> [Short exercise]:
Can you write out everything from the row containing "Locate an element on the screen. This" down to the end of the rows, word for word, with the pictures left out?

> [Given data]:
'''
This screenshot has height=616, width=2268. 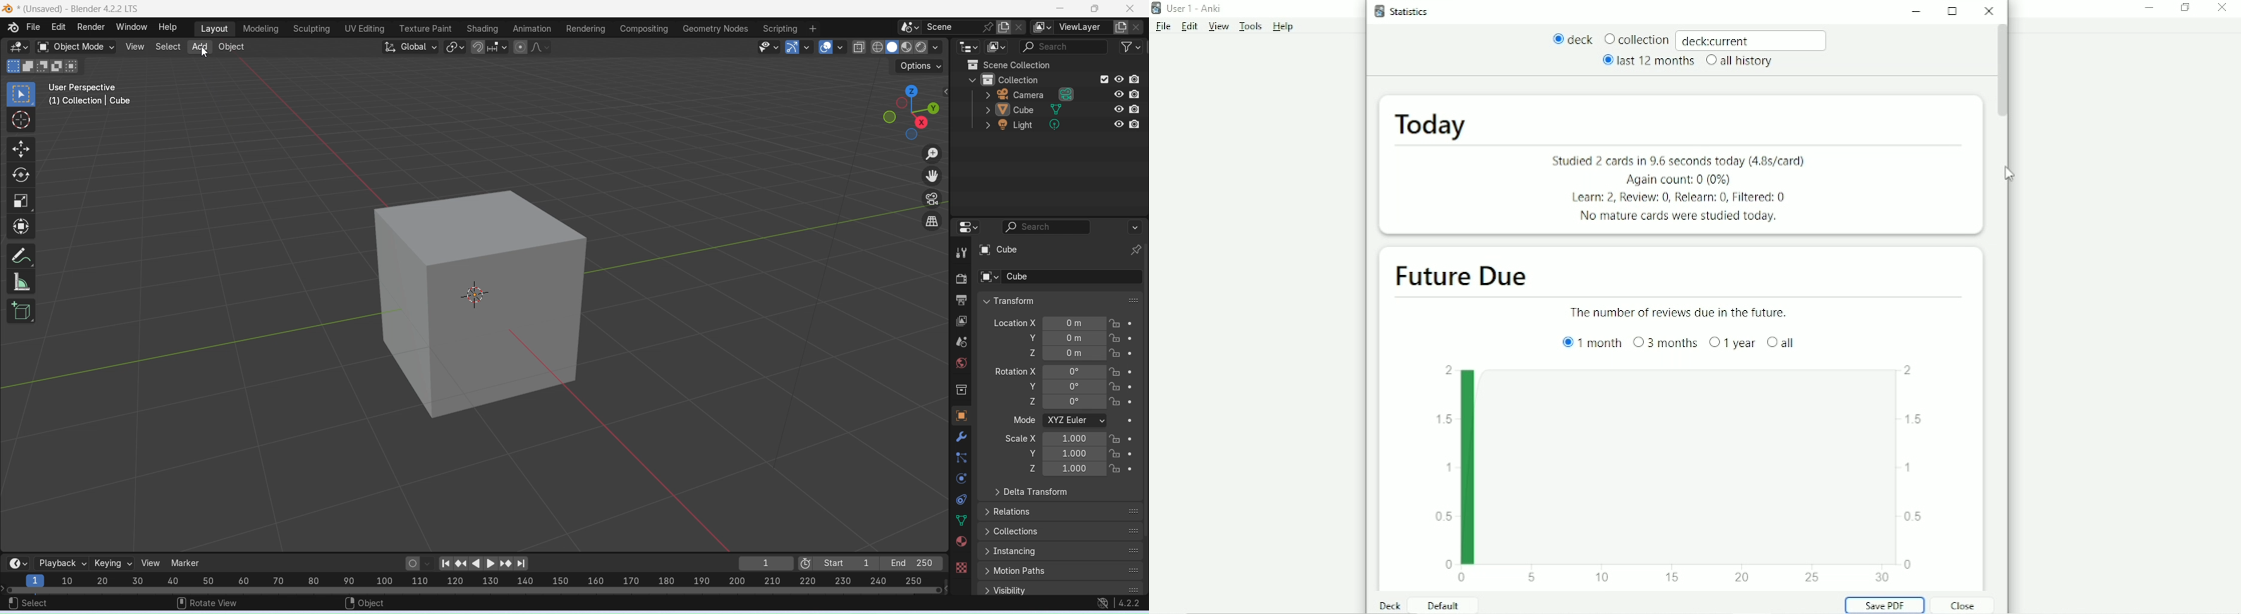 What do you see at coordinates (798, 48) in the screenshot?
I see `Show gizmo` at bounding box center [798, 48].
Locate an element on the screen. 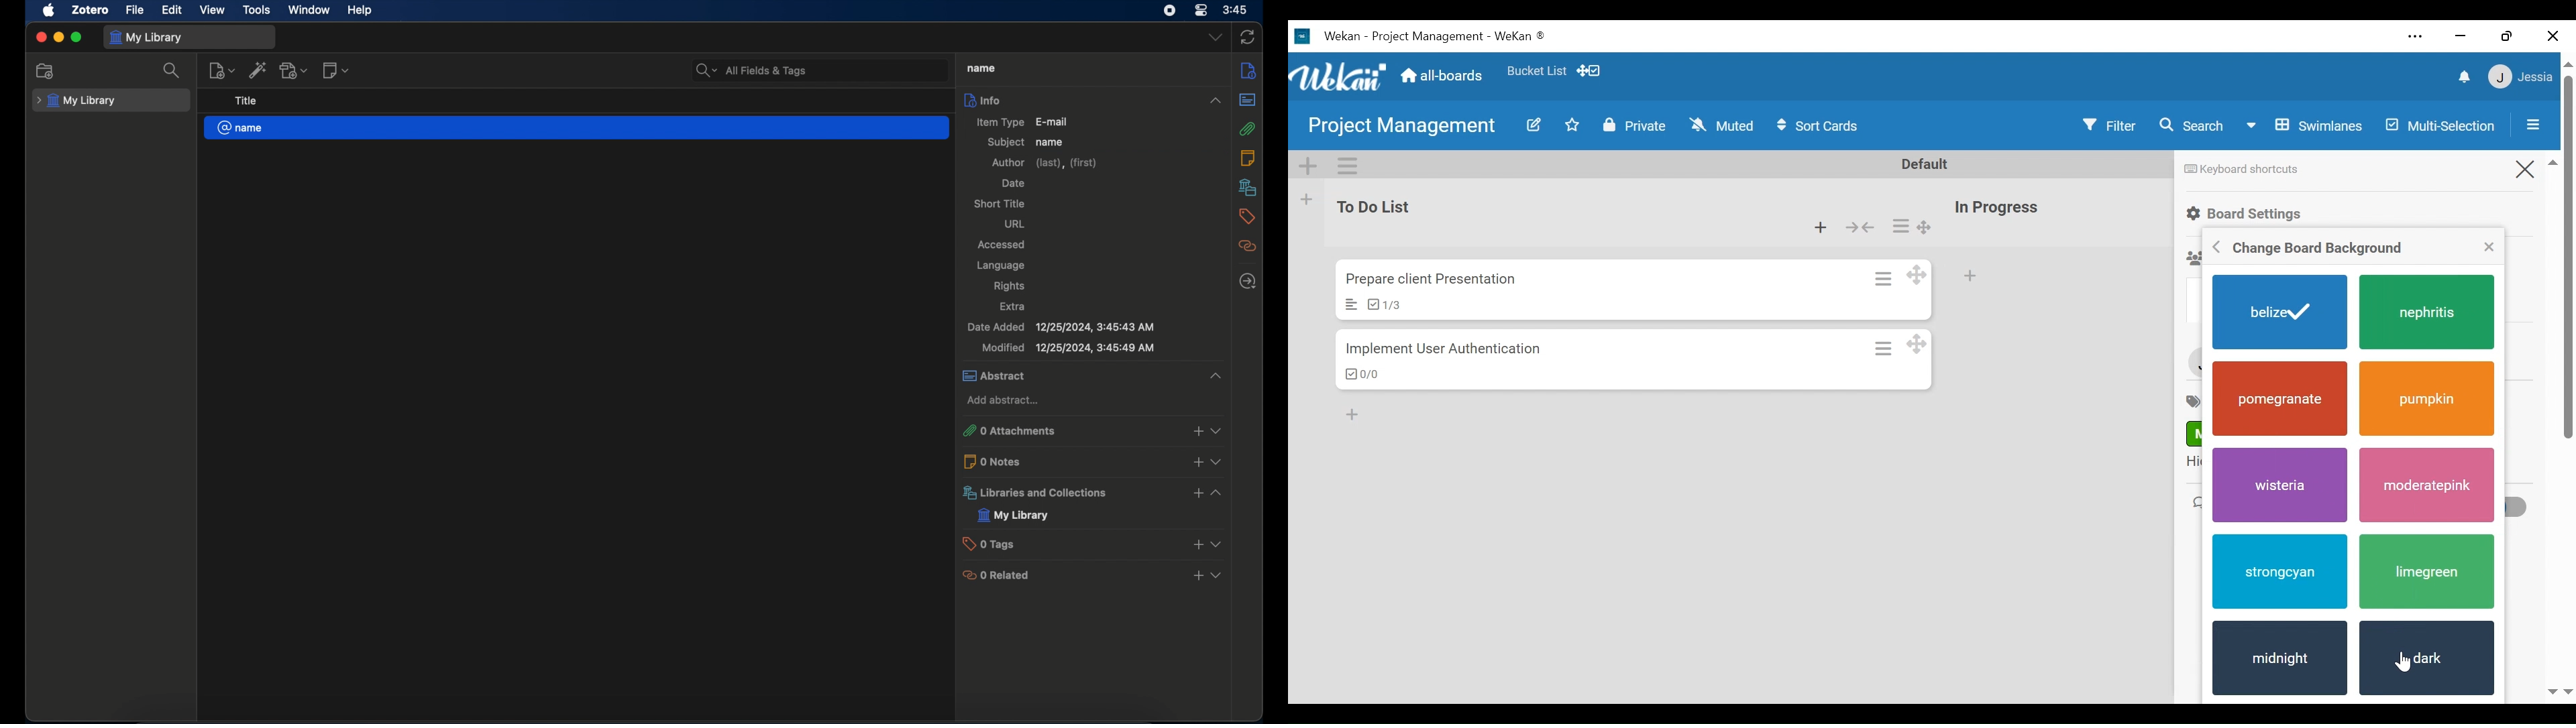  Add card to bottom of the list is located at coordinates (1977, 278).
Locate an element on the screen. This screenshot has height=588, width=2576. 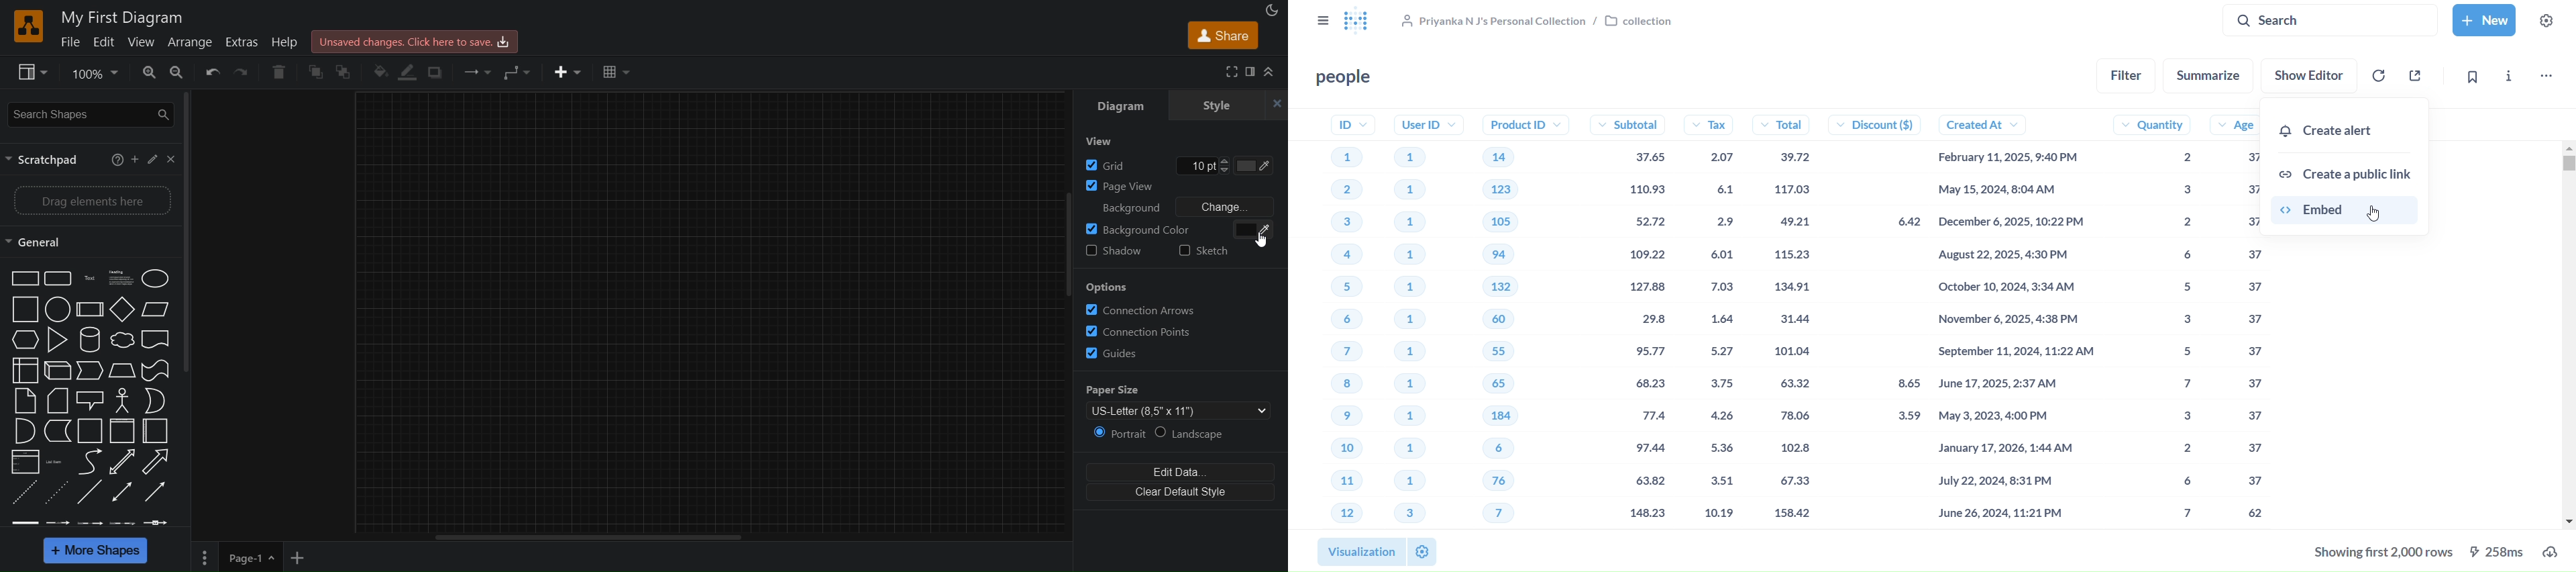
people is located at coordinates (1345, 78).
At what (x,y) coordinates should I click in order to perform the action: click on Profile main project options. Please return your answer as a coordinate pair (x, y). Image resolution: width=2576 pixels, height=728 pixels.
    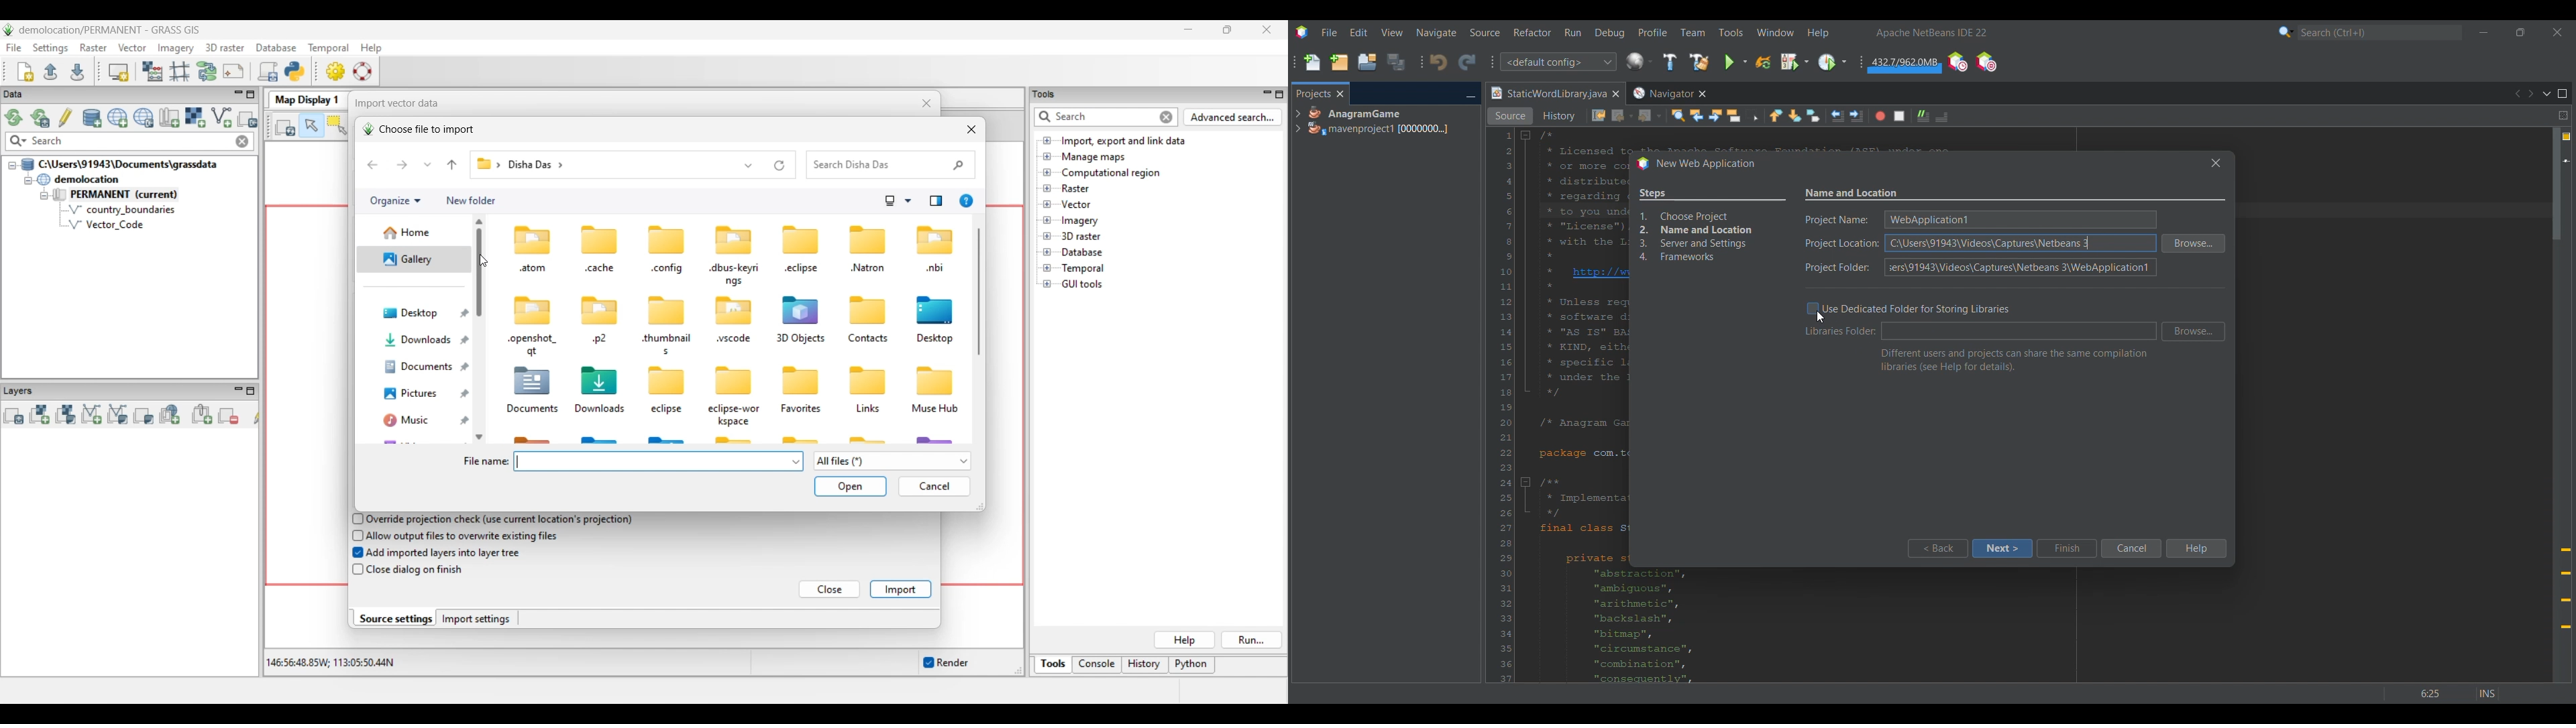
'''
> [Solution for this exercise]:
Locate an element on the screen. This screenshot has height=588, width=2576. 
people is located at coordinates (1345, 78).
At what (x,y) coordinates should I click in order to perform the action: click on Profile main project options. Please return your answer as a coordinate pair (x, y). Image resolution: width=2576 pixels, height=728 pixels.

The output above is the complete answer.